Des cadeaux à (se) faire


Une femme aux prises avec les deux grandes affaires de la vie : la guerre et l’amour fou

Le journal de Monique Barbey, née en Suisse, « Il n’y a qu’une façon d’aimer » est un grand livre d’une femme qui aime, comme il le faut, à la folie qui en souffre mais qui lui donne une joie, un bonheur sans partage. Elle raconte aussi la vie d’une femme d’un milieu fermé, protestant partagé entre le recours à Dieu, à la folie des hommes et au coup de foudre réciproque. Ce journal ne cache rien pas seulement des affres de l’amour fou, de la lâcheté du général Koenig, qui ne veut pas rompre ses liens précédents, mais aussi de l’antisémitisme de ce milieu incapable de comprendre le génocide des Juifs pendant cette guerre. Elle raconte aussi le vie d’une femme mariée contre son gré et qui se noie dans toutes ses obligations. Il faudra qu’elle attende sa retraite pour devenir comédienne et écrivaine. Ce journal fait la démonstration qu’elle a eu tord d’attendre. A offrir sans modération.
« Il n’y a qu’une façon d’aimer », M. Barbey, Le Condottière

Femmes oubliées

Marie-Paule Berranger nous invite dans les mondes de « 33 femmes surréalistes », une anthologie bien titrée « L’araignée pendue à un cil ». Une manière de féter les 100 ans du surréalisme en donnant à entendre leurs voix. Essentiel et nécessaire.
Poésie/Gallimard

Un polar historique, le milieu des années soixante en Belgique

« On a tiré sur Aragon » est une enquête étrange sur les raisons d’un coup de fusil qui a ciblé le poète en train de réviser « Les communistes », une somme qui se voulait à la gloire des militants. Pourquoi cet attentat ? Un privé qui fut proche du PC est chargé d’élucider le mystère. François Weerts fait œuvre d’historien retraçant le climat de cette époque terra incognita pour les générations d’aujourd’hui. Le Parti communiste joue un rôle central dans la vie politique française. La déstalinisation le touche de plein fouet. Il n’a pas encore digéré le « rapport Kroutchev ». Une excellente façon, même partielle, de s’introduire dans cette période de notre histoire. D’autant que l’auteur nous entraîne aussi sur le champ des affrontements littéraires. Un polar dans lequel le lecteur s’installe.
« On a tiré sur Aragon », François Weerts, Rouergue/noir

Science fiction ?

Jacek Duraj est un des grands auteurs polonais de science fiction, successeur de Lem. Face à l’effacement de la vie humaine – qui pourrait bien nous menacer -, des humains téléchargent leur esprit dans des robots et même , faute de temps, dans des robots industriels facteurs de scènes cocasses et drolatiques. Leurs pensées, leur volonté est de faire survivre uns société en essayant de l’organiser. « La vieillesse de l’Axolotl », sous titré « Hardware Dreams » les rêves d’une machine informatique pose la question de savoir si l’Intelligence artificielle – si elle existe – est capable de rêver qu’elle possède un esprit humain ou est-ce l’humain qui se rêve en machine habitant un corps d’emprunt ? Pour épaissir le mystère et provoquer des sensations étranges une page sur deux est consacré aux aventures de ces humains sans corps, l’oméga de Teilhard de Chardin en une nouvelle dimension, l’autre un dessin, une photo, des explications plus ou moins scientifiques, plus ou moins imaginées… A vous de jouer, avec les illustrations, avec les références diverses dont les emprunts au mangas… pour finir sur une interrogation comment perpétuer une civilisation ?

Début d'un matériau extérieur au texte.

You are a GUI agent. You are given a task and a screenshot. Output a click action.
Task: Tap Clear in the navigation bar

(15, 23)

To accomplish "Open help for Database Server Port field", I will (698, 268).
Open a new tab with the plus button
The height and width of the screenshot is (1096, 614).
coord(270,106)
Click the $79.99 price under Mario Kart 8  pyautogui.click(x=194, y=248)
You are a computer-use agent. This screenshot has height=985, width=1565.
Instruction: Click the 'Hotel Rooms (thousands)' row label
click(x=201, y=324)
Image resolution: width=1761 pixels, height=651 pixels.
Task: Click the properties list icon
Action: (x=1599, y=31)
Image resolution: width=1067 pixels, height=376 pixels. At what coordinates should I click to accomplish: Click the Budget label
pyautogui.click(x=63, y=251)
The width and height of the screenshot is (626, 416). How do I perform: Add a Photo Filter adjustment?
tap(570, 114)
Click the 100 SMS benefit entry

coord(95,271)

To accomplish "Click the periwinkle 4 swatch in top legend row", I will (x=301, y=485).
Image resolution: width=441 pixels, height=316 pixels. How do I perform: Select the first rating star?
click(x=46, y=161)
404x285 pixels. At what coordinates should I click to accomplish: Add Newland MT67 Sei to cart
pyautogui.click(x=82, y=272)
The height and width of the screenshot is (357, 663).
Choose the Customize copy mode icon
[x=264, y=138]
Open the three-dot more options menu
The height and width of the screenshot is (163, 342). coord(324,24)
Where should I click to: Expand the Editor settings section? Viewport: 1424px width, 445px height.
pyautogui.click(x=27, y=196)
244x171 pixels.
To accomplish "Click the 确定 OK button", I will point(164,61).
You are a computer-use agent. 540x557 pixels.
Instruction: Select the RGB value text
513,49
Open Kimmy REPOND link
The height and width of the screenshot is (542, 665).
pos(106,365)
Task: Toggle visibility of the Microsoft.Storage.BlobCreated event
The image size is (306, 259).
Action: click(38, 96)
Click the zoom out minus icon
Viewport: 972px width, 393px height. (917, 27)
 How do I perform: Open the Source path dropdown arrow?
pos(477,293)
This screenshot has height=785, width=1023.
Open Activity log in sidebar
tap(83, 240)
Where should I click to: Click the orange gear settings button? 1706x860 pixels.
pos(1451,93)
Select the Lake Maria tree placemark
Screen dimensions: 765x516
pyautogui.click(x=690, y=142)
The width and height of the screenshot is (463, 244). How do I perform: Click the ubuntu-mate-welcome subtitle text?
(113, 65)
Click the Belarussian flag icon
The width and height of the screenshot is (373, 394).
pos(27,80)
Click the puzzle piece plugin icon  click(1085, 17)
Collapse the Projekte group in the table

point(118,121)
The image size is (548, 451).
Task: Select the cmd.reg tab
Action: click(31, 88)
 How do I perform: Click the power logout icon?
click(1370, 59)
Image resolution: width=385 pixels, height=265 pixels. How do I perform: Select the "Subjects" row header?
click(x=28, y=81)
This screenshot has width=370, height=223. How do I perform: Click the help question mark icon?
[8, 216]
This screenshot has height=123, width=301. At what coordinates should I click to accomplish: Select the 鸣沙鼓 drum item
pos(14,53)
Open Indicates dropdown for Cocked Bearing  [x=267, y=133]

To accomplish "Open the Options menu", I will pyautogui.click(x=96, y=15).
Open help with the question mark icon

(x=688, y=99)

« La vieillesse de L’Axolotl », Jacek Duraj, traduit par Caroline Raszka-Dewez, Editions Rivages

Des nouvelles de John Edgar Wideman

« Qu’on me cherche et je ne serai plus », John Edgar Wideman participe d’une prière partagée par beaucoup d’Africains Américains dont il décrit la vie quotidienne sous forme de flashs qui son autant d’éléments d’une autobiographie qui ne dit pas son nom. Les histoires, un peu éclatées en une première lecture dues à la forme de nouvelles, prennent, après coup, la consistance d’une construction de vies dans un ghetto et dans le rejet d’une grande partie de la société. Le jazz, le blues, le gospel sont des ingrédients nécessaires à l’écriture de l’auteur. Il désespère – que dirait-il aujourd’hui après la victoire de Trump et ses nominations guignolesques et graves pour l’avenir de la démocratie – des Etats-Unis. Il rèussit son coup : nous faire réagir aux inégalités profondes, racistes, de la société américaine. A sa manière naïve et rouée il sait nous entraîner dans son monde.
« Qu’on me cherche et je ne serai plus », John Edgar Wideman, Traduit par Catherine Richard-Mas, Gallimard

Deux BD sur l’école

« Bienvenue à la SEGPA » présente les élèves qui sont considérés comme mis au ban de l’institution. Antoine Zito rend aux enseignant.e.s et aux élèves capables de se dépasser. Réjouissant.
« Derrière le portail » est, au sens fort du terme, un livre pédagogique qui montre à la fois la réalité du harcèlement et la manière d’y répondre. Emy Bill réussit un tour de force.
Editions Leduc

« Front populaire » en revue.

On ne nous l’onfray pas ou les odeurs fétides du souverainisme identitaire

Front populaire ? Les mythes ont la vie dure. Encore aujourd’hui en pleine crise sanitaire, l’expression soulève l’émotion due à cette victoire populaire que représente dans nos consciences mythifiées le gouvernement formé par Léon Blum en juin 1936.
Un soulèvement populaire obligea un gouvernement à prendre des mesures aux grands cris des dominants, de la droite et de l’extrême droite qui préféraient Hitler au Front populaire.
Des mesures sociales – dont une partie ne fut pas appliquée – mais pas l’égalité des droits pour les femmes, dont le droit de vote – il faudra attendre la fin de la guerre – pas de décolonisation pour les peuples asservis… mais une grande vague populaire, un tsunami joyeux scandé par la défaite provisoire du patronat. Des jours heureux ! Continuer la lecture

Regarder la France

Voir la France d’un œil étonné.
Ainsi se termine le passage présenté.